Planning early can make a real difference
This is where good planning can make a real difference. Lasting powers of attorney, appropriate fiduciary arrangements and clearly documented wishes can all help ensure that someone’s affairs can be managed in a way that reflects their interests and intentions if they are no longer able to make decisions for themselves. GOV.UK guidance and reporting from the Office of the Public Guardian continue to stress both the importance of these arrangements and the safeguarding role that sits around them.
The challenge, as with so many private client matters, is timing. These conversations are easiest when there is no immediate crisis. Yet families often delay them because they are sensitive. Nobody wants to imply that a relative is losing independence or invite uncomfortable discussions about money and control. The result can be that protective steps are taken later than ideal.

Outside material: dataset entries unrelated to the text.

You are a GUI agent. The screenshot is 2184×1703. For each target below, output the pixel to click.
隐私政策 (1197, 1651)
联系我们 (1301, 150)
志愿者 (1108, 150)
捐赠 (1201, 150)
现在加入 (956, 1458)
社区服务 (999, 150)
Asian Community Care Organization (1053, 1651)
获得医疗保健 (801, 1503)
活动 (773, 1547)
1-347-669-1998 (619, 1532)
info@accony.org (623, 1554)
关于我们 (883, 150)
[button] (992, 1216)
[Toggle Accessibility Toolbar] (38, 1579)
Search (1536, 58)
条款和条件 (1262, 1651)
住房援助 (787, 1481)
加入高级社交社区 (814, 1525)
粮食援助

Protection is part of good stewardship
A more constructive way to frame the issue is as part of sensible long-term planning. Putting safeguards in place is not about taking control away. Done well, it is about preserving dignity, reducing uncertainty and giving families a clearer framework if circumstances change.
That may also help reduce the risk of misunderstanding or conflict. Where authority is clearly documented, responsibilities are understood and trusted individuals are in the right roles, there is less room for confusion and less scope for exploitation. No structure can remove all risk, but thoughtful preparation can make poor outcomes less likely.
Keeping the focus on people
There is a broader fiduciary principle here too. Wealth structures are ultimately there to support people. If a plan works well on paper but fails to protect a vulnerable individual in practice, it has missed something important.
Planning with care means recognising that protection is not a secondary issue. It is part of good stewardship. And in a world where longer lives, greater complexity and changing family dynamics are becoming the norm, that kind of planning is likely to matter more, not less, in the years ahead.